Gordonson J and associates, [25] first described a patient with mediastinal lymphadenopathy and undifferentiated connective tissue disease. The histology of the lymph node showed follicular hyperplasia with plasmacytosis, a finding seen in rheumatoid arthritis. The lymphadenopathy resolved 10 months after the patient was first seen, but the mixed connective tissue disease persisted [Figure 13] and [Figure 14].{Figure 13}{Figure 14}

Lymphadenopathy is prevalent in patients with SSc and interstitial lung disease regardless of clinical subtype or interstitial pattern. Wechsler et al, [26] found mediastinal lymphadenopathy in 50% of patients with diffuse cutaneous SSc and 40% in patients with limited cutaneous SSc. The authors also describe a significant association of between lymphadenopathy and interstitial lung disease. 2% patients had a ground-glass parenchymal pattern of interstitial disease and 74% had honeycomb pattern. Warrick and associates [27] studied 17 patients with early systemic sclerosis (SSc) that underwent HRCT of the chest to evaluate dyspnea and/or abnormal pulmonary function tests. Mediastinal lymphadenopathy was detected in 41% of the patients. The authors postulate that ground glass opacities on HRCT may reflect active alveolitis, and mediastinal lymphadenopathy associated with SSc lung disease may be a consequence of pulmonary inflammation. [27] Bhalla and associates, [28] found asymptomatic esophageal dilatation in 80% and mediastinal adenopathy in 60% patients in, scleroderma. The results of their study suggest that CT is useful in the detection of mediastinal adenopathy and asymptomatic esophageal involvement in patients with scleroderma. The findings can help to narrow the differential diagnosis in patients in whom CT shows diffuse interstitial lung disease. [28]

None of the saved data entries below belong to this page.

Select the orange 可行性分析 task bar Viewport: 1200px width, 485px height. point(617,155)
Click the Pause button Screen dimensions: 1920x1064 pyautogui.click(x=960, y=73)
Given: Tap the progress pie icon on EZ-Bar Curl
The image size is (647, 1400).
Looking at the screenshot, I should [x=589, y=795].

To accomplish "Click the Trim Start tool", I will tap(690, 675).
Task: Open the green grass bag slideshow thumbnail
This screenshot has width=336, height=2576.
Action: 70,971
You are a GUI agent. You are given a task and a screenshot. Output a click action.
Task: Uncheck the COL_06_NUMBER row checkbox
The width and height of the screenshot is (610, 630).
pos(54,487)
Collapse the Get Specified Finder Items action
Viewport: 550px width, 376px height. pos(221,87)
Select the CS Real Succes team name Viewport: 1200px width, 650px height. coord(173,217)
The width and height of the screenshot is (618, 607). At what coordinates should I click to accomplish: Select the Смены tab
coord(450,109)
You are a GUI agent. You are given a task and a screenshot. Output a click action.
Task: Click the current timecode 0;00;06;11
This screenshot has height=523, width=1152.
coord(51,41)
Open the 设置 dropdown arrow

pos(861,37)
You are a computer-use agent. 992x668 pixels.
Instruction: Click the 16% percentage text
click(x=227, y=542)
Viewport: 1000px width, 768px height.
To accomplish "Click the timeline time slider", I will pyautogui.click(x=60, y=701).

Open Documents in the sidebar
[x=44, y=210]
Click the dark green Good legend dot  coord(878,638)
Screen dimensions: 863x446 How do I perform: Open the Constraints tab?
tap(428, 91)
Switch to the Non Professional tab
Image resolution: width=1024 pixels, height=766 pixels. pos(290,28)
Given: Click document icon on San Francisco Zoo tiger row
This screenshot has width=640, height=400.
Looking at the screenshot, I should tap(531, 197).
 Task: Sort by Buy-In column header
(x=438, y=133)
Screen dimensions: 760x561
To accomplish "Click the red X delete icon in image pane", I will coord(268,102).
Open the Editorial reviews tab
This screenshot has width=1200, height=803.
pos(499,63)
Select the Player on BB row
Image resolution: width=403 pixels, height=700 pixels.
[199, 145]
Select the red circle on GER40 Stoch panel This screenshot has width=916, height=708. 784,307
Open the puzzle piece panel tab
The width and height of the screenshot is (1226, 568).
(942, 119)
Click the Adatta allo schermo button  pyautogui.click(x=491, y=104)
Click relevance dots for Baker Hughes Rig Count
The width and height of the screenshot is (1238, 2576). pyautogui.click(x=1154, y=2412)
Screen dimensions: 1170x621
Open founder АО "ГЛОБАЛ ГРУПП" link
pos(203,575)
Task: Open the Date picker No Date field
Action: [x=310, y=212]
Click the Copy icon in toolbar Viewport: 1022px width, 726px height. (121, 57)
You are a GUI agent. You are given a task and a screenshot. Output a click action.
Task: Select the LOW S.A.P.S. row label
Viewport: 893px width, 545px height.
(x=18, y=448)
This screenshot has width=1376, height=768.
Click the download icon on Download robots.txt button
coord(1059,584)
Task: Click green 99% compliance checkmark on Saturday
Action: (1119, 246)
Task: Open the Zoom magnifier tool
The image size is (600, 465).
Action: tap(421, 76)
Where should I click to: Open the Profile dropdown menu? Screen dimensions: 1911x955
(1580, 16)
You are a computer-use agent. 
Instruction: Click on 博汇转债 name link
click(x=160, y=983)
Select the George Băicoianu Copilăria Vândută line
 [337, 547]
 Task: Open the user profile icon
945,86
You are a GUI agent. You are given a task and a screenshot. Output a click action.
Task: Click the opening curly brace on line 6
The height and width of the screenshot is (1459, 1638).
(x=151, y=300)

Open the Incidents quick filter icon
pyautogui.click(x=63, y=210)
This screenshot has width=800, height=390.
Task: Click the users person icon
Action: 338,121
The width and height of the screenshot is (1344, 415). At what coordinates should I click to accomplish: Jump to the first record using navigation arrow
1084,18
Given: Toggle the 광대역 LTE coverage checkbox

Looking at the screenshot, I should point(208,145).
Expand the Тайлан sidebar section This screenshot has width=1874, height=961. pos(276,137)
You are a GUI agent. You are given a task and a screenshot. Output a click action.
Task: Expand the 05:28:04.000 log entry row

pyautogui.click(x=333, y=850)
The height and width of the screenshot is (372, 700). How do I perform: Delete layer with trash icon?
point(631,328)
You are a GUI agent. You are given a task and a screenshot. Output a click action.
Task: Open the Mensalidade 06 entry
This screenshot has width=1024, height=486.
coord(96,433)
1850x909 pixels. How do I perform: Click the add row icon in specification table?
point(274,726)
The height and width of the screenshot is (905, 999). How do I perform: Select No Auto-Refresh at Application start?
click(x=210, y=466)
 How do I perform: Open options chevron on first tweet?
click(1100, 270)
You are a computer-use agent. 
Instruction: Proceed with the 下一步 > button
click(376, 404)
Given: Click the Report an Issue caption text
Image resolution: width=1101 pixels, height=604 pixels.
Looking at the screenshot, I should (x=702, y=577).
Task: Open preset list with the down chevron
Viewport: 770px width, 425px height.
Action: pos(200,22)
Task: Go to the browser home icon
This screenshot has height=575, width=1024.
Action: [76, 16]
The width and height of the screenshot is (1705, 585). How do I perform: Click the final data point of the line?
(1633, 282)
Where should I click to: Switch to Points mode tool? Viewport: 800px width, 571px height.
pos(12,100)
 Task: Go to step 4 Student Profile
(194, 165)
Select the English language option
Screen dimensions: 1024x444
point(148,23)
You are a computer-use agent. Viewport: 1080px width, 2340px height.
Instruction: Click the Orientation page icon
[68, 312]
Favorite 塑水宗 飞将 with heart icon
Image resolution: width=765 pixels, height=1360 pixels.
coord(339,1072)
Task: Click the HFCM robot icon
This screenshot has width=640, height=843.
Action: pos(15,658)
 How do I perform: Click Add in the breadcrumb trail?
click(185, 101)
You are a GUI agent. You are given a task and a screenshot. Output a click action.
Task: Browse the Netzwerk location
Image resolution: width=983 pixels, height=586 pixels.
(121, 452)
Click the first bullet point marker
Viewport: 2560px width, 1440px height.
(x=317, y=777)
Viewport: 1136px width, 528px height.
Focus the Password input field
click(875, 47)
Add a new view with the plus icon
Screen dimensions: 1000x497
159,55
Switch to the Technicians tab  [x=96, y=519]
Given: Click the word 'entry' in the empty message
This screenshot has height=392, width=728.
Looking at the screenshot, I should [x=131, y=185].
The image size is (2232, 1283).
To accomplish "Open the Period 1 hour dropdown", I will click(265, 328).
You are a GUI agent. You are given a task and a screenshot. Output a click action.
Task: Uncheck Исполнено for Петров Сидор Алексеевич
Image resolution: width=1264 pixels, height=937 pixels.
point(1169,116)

Garber and associates [29] found that mediastinal lymphadenopathy occurs frequently in patients with SSc, at HRCT particularly if lung involvement is extensive. Their study found mediastinal lymphadenopathy in in 32% patients with lung involvement but in only 8% patients no lung parenchymal disease. The prevalence of mediastinal lymphadenopathy increase with more extensive lung involvement, but there is a poor correlation with the CT appearance and concurrent erythrocyte sedimentation rate. Yoshioka [30] reports a case SSc a 77-year old woman with general fatigue that presented with and mediastinal lymphadenopathy preceding skin changes and lung fibrosis. Mediastinal lymphadenopathy was diagnosed by chest computed tomography before the skin and lung involvements of SSc were discovered. The mediastinal lymphadenopathy resolved with the development of lung fibrosis. [30]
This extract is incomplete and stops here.